[Screenshot grounding data]
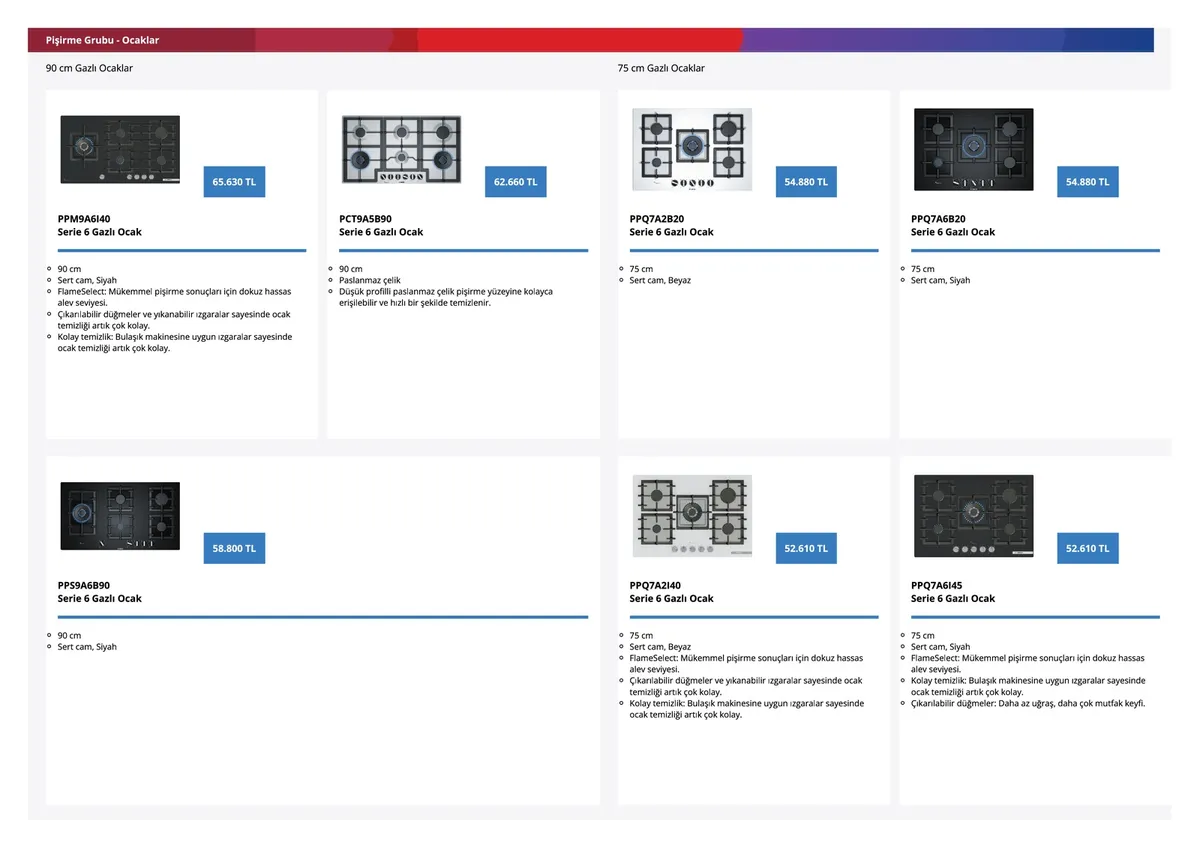Open the PPQ7A2B20 white cooktop image

692,149

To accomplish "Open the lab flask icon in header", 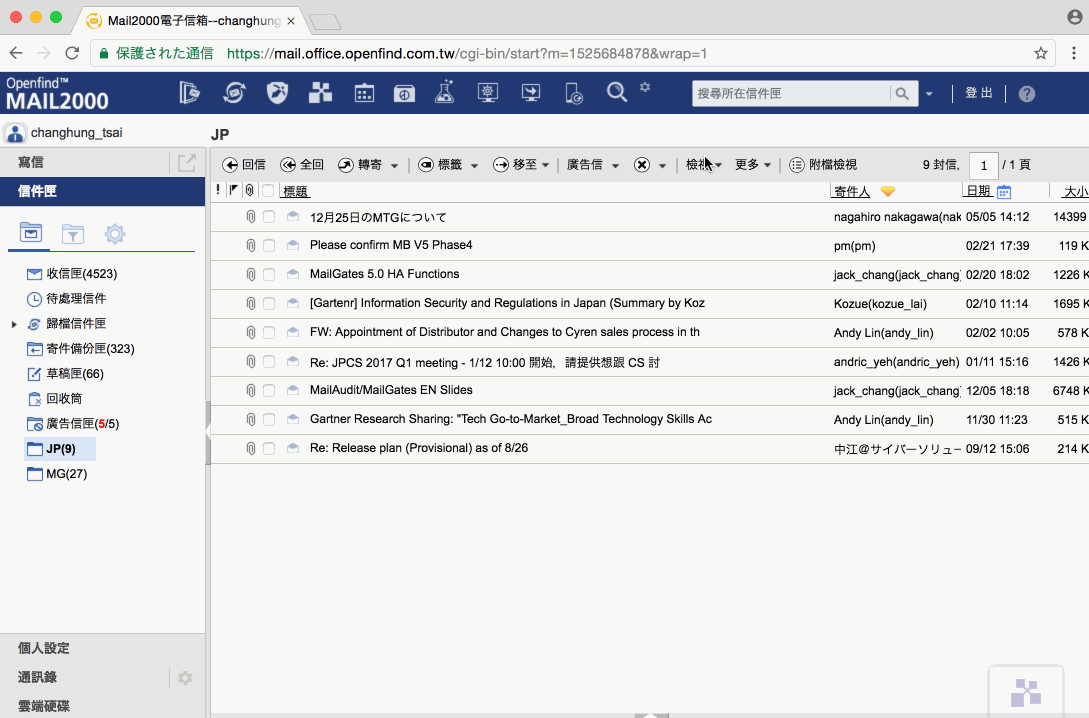I will coord(444,93).
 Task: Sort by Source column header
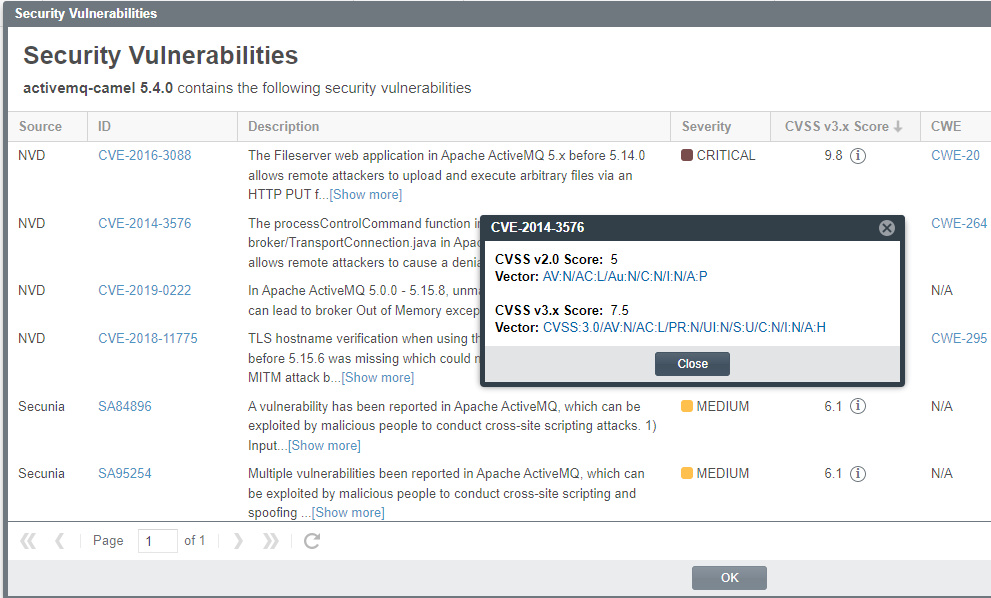coord(40,127)
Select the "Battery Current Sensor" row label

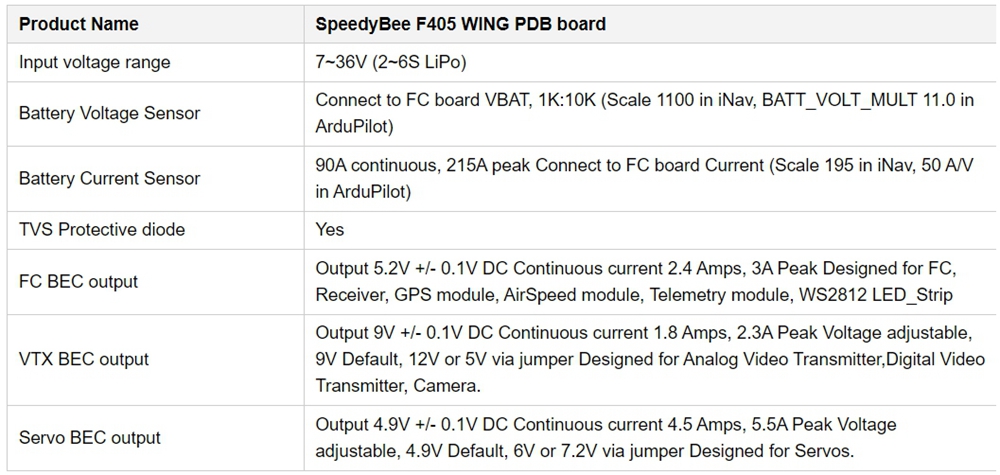110,178
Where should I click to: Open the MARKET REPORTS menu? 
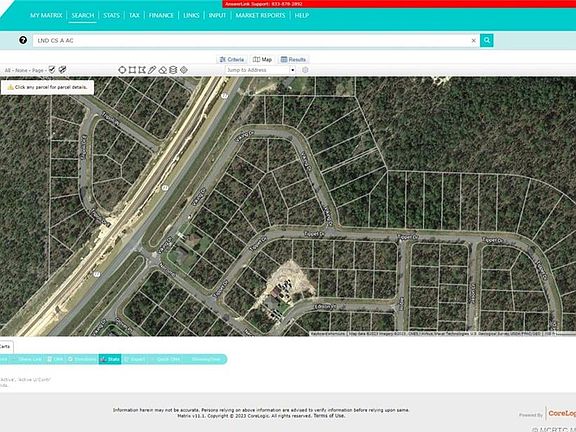pos(260,15)
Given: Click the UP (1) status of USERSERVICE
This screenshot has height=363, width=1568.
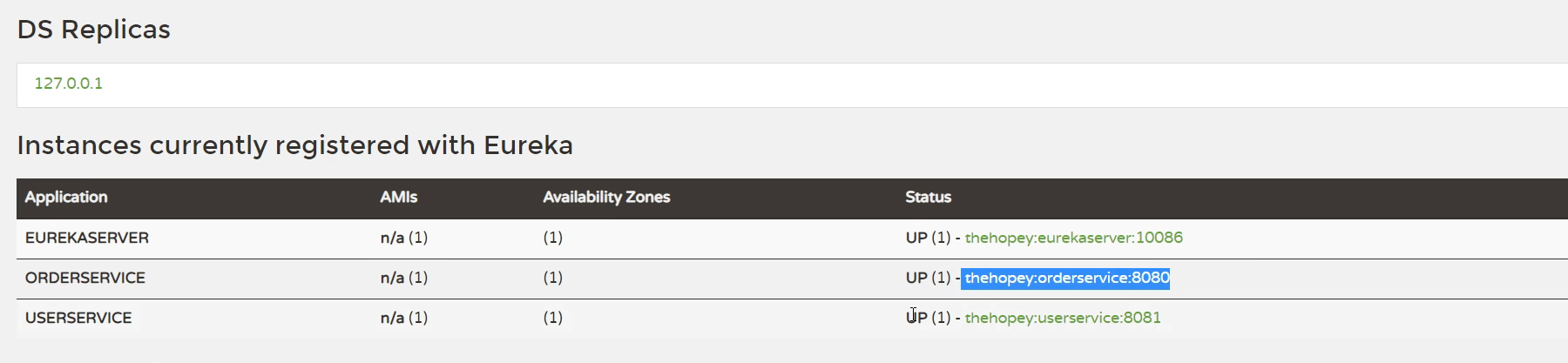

What is being asked :: Nothing but the lines from the one containing "Given: Click the UP (1) status of USERSERVICE" through the final line of the records, both included and copied exactly, should appear in the answer; pictures stay out.

Answer to this exercise ::
Given: Click the UP (1) status of USERSERVICE
This screenshot has height=363, width=1568.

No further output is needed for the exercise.